→ **TASKS**
A: What overall materiality does the auditor's report on Akzo Nobel N.V. set?
B: Pick up the auditor's report on Akzo Nobel N.V.'s 2015 financial statements after its last sentence and keep writing it.

## begin SOURCE

Independent auditor’s report

To: the Annual General Meeting of shareholders and the Supervisory Board of Akzo Nobel N.V.

Report on the audit of the Financial statements 2015

Our opinion

In our opinion:

  • The Consolidated financial statements give a true and fair view of the balance sheet of Akzo Nobel N.V. as at December 31, 2015, and of its result and its cash flows for 2015 in accordance with International Financial Reporting Standards as adopted by the European Union (EU-IFRS) and with Part 9 of Book 2 of the Netherlands Civil Code
  • The company financial statements give a true and fair view of the balance sheet of Akzo Nobel N.V. as at December 31, 2015, and of its result for 2015 in accordance with Part 9 of Book 2 of the Netherlands Civil Code

What we have audited

We have audited the Financial statements 2015 of Akzo Nobel N.V. (the company), based in Amsterdam. The Financial statements include the Consolidated financial statements and the Company financial statements.

The Consolidated financial statements comprise:

  1. The Consolidated balance sheet as at December 31, 2015
  2. The following Consolidated statements for 2015: the statement of income, the statements of , changes in equity and cash flows; and
  3. The notes comprising a summary of the significant accounting policies and other explanatory information

The Company financial statements comprise:

  1. The Company balance sheet as at December 31, 2015;
  2. The Company statement of income for 2015; and
  3. The notes comprising a summary of the significant accounting policies and other explanatory information

Basis for our opinion

We conducted our audit in accordance with Dutch law, including the Dutch Standards on Auditing. Our responsibilities under those standards are further described in the Our responsibilities for the audit of the Financial statements section of our report.

We are independent of Akzo Nobel N.V. in accordance with the Regulation regarding the independence of auditors in case of assurance engagements (“Verordening inzake de onafhankelijkheid van accountants bij assurance-opdrachten” (ViO)) and other relevant independence regulations in the Netherlands. Furthermore, we have complied with the Regulation and professional practice auditors (“Verordening gedrags- en beroepsregels accountants” (VGBA)).

We believe that the audit evidence we have obtained is sufficient and appropriate to provide a basis for our opinion.

Audit approach summary

Unqualified audit opinion

Materiality

  • Overall materiality of €60 million
  • 4.1 percent of group profit before tax, 0.4 percent of group revenue and 0.4 percent of group total assets

Scope of the group audit

  • Coverage of 82 percent of Group profit before tax, 70 percent of group revenue and 85 percent of group total assets

Key audit matters

  • Goodwill and other asset impairment testing
  • Post-retirement benefit provisions
  • Accounting for income tax positions
  • Transformation programs

Materiality

Misstatements can arise from fraud or error and are considered material if, individually or in aggregate, they could reasonably be expected to influence the economic decisions of users taken on the basis of these Financial statements. The materiality affects the nature, timing and extent of our audit procedures and the evaluation of the effect of identified misstatements on our opinion.

## end SOURCE
## begin DATA PROVIDED

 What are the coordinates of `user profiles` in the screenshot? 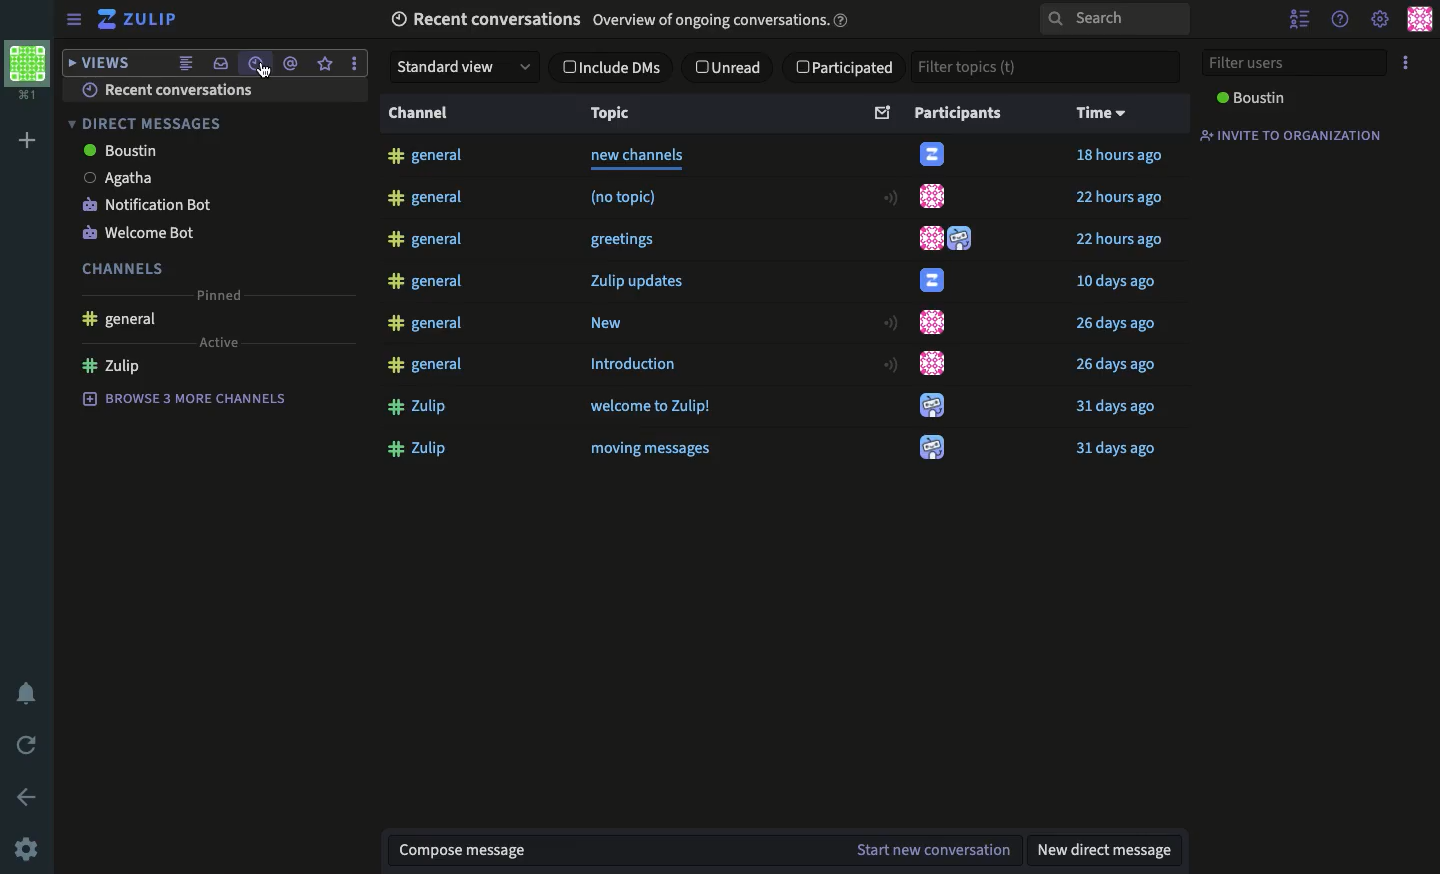 It's located at (951, 240).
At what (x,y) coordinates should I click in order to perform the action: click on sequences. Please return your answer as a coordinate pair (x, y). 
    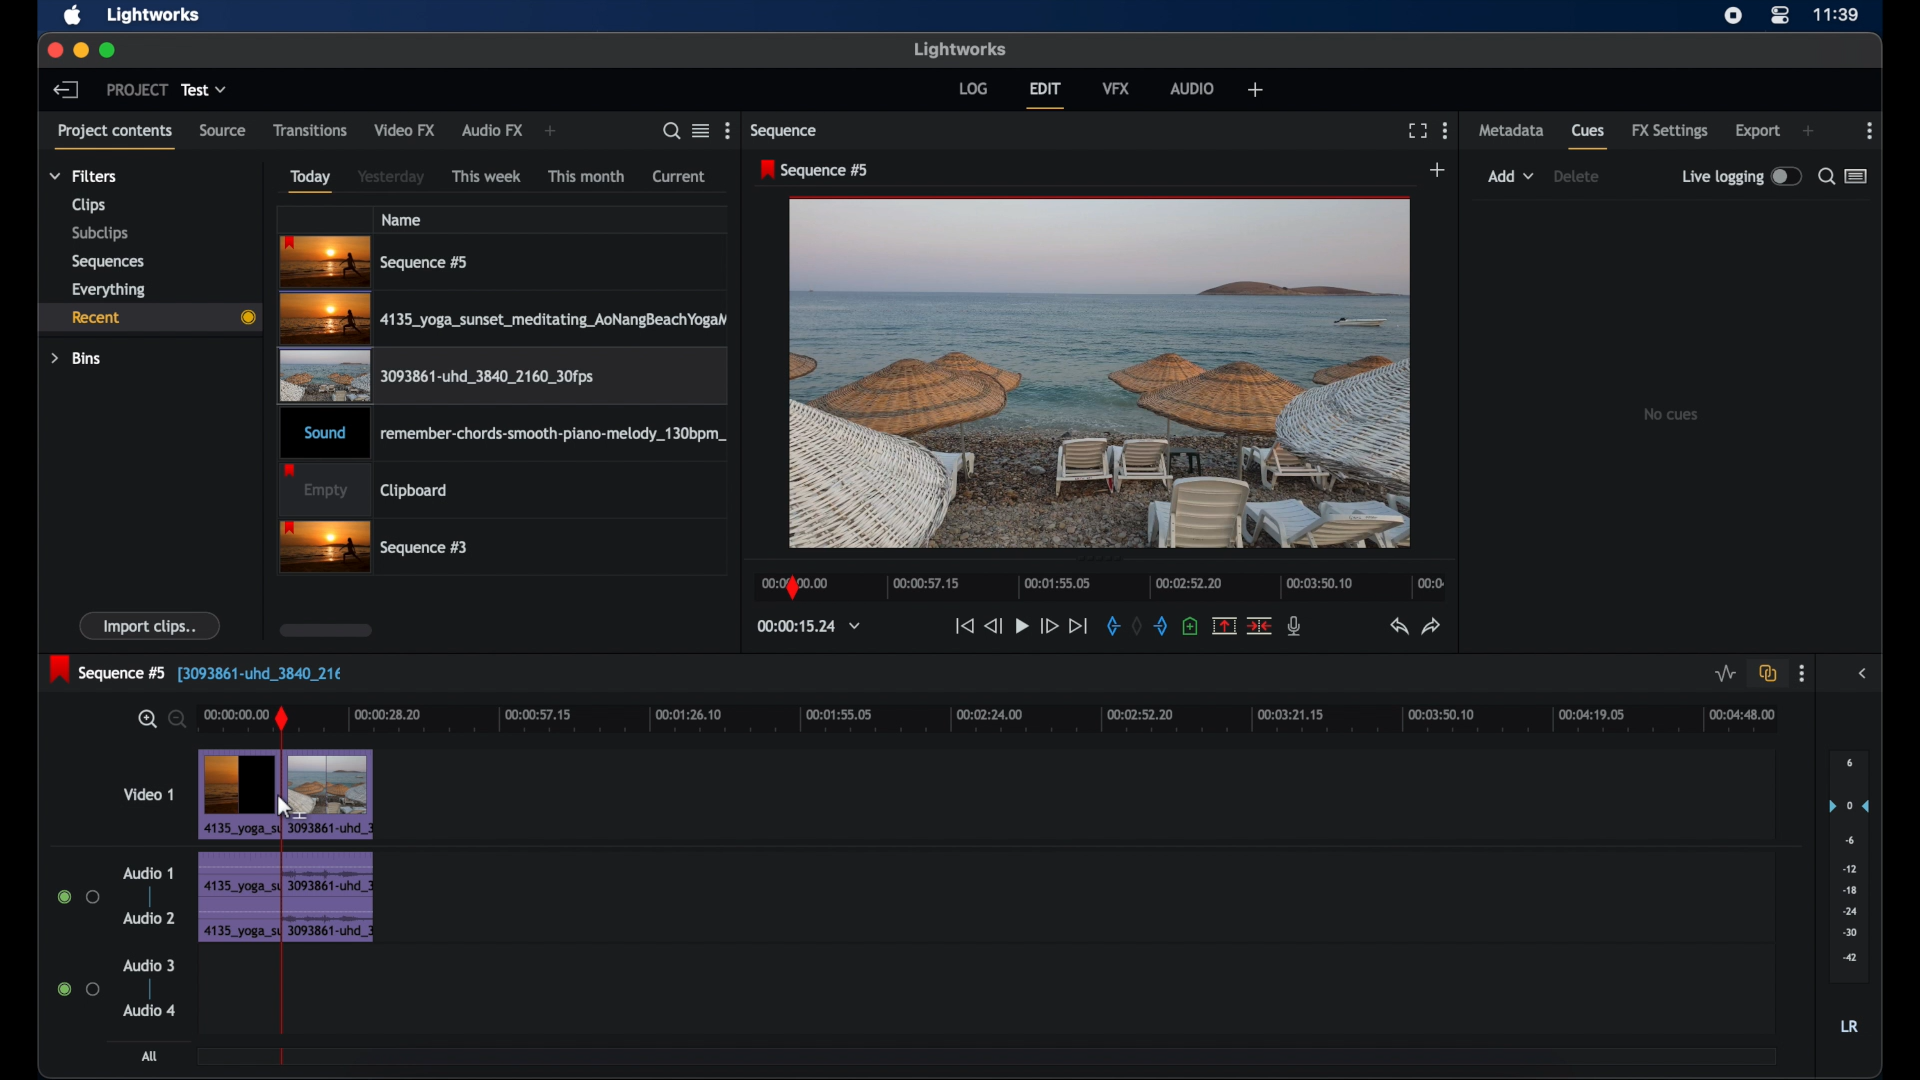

## end DATA PROVIDED

→ **ANSWERS FOR THE TASKS**
A: €60 million

B:
Based on our professional judgment we determined the materiality for the Financial statements as a whole at €60 million (2014: €64 million). The materiality is determined with reference to group profit before tax (4.1 percent). In addition, the appropriateness for the materiality was assessed by comparing the amount to group revenue (0.4 percent) and group total assets (0.4 percent). We have also taken into account misstatements and/or possible misstatements that in our opinion are material for qualitative reasons for the users of the Financial statements.

We agreed with the Supervisory Board that misstatements in excess of €3 million, which are identified during the audit, would be reported to them, as well as smaller misstatements that in our view must be reported on qualitative grounds.

Scope of the group audit

Akzo Nobel N.V. is head of a group of entities. The financial information of this group is included in the Financial statements of Akzo Nobel N.V.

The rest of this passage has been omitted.